They also take the view the age group is too young to be called bullies.

I am not victim blaming at all- I do not blame my son, I think the school carries some of the burden, but him no. I just want to make things better for him, and I was wondering if I was missing something to help him.

Next year they all move up to a new school and I wanted to see if it was something that might make him more vulnerable to bullying next year.
On the other hand from last year he does rejoin friends in the next year up.

He isn't the sort of boy to put people down with a sharp comment and he is only 6 the best he can come up with is "What you is say is what you are"
He isn't as tightly tied into the community as we moved, and most of the families here have known each other for what seems like forever. It almost seems like the year group children have done everything together since they were babies. And some posts have indicated that could be a factor as they will have formed bonds before we even arrived which might be acting as a shield.

OP posts:
Tangerineandturquoise · 17/02/2015 21:51

But it could happen to anyone I think is true

OP posts:
RufusTheReindeer · 17/02/2015 22:02

tangerine

Hope it gets better for him Thanks

notnaice · 18/02/2015 09:07

I think it is a bit naive to say it's all down to luck. Sometimes it is. Other times it is more obvious why particular children are picked on. That's not victim blaming as such. It isn't the child's fault at all. But some children are more likely to be bullied than others. By saying that, we're not victim blaming, we're just discussing why that might be.
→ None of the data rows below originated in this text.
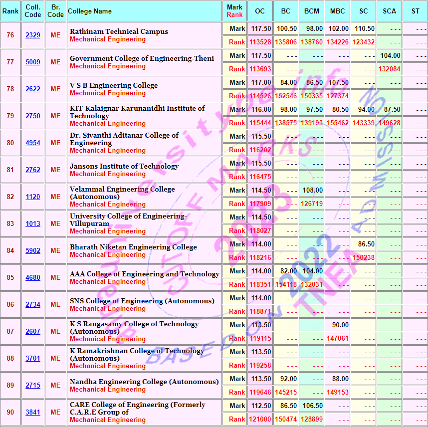The width and height of the screenshot is (428, 427).
Task: Open college code 5009 link
Action: pyautogui.click(x=33, y=62)
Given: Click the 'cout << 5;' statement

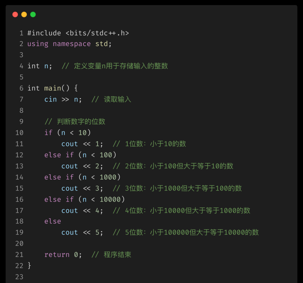Looking at the screenshot, I should click(82, 232).
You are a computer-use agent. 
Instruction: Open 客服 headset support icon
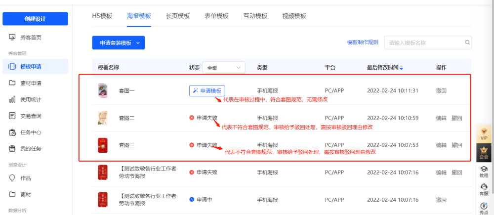(484, 189)
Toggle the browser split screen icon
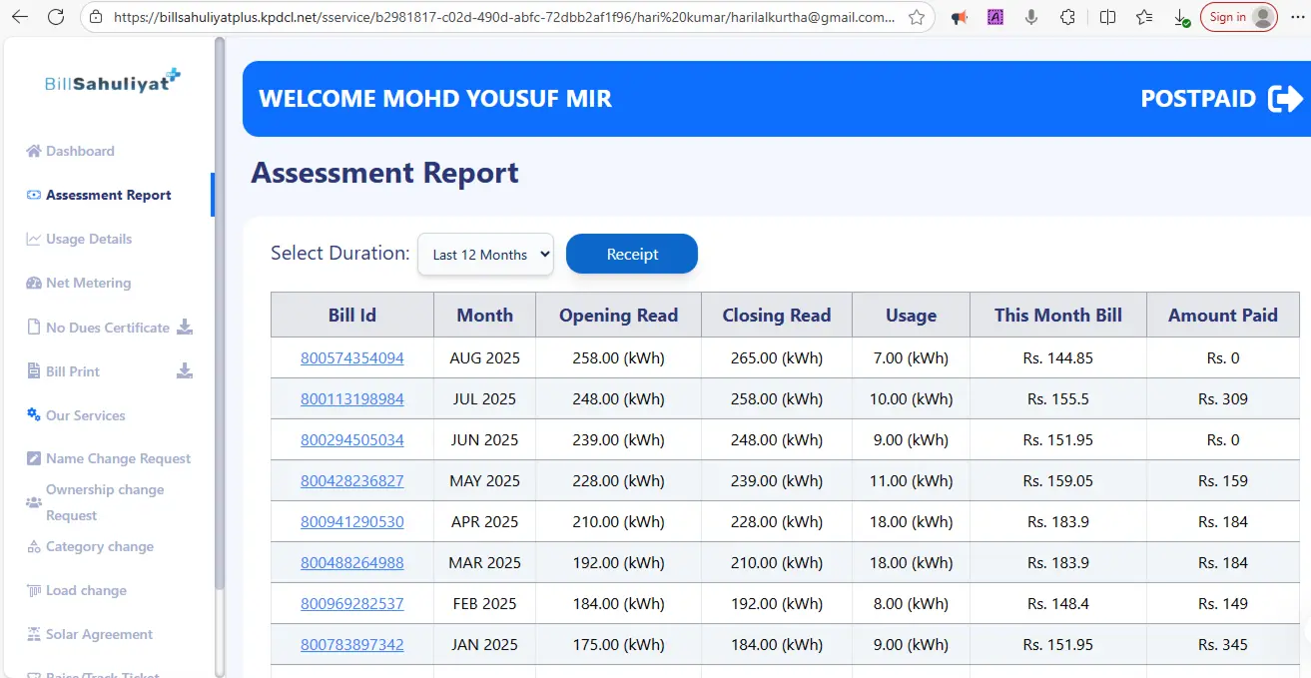The image size is (1311, 678). point(1107,17)
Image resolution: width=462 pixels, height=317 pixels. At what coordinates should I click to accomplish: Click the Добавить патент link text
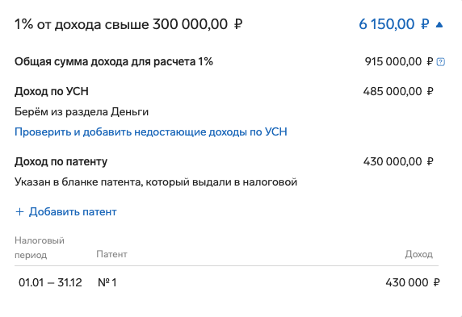coord(73,211)
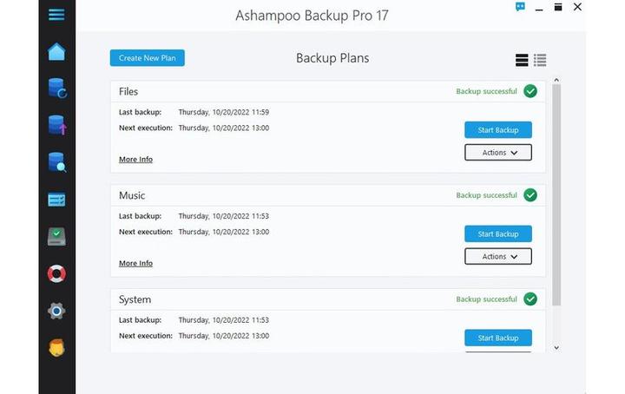Start Backup for the System plan

(x=498, y=338)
For example, it's no bad thing to be a sensitive child, in fact it could be a positive character attribute in lots of ways, but it could be a reason for continued bulling, if the child bursts into tears when confronted. Thats not victim blaming. It's not their fault and they shouldn't have to change themselves but it could be why they are bullied.

APlaceInTheWinter · 19/02/2015 19:19

notnaice if you applied your argument to a sexual assault then I think there would be a stampede to label it victim blaming. For example

it's no bad thing to be a sensitive child . . .but it could be a reason for bullying

it's no bad thing to wear a mini skirt . . . but it could be a reason for attracting unwanted sexual attention

See how they both seem like victim blaming? tbf you are not the only poster on this thread who seems to share this pov so sorry to target you.

Why can't we blame bullies for bullying?

The reason why some DCs are bullied is because some other DCs are bullies. Perhaps if we all had a zero tolerance attitude and kept the blame firmly with the bullies (rather than the DC being bullied) then there would be less bullying both at school and in the workplace.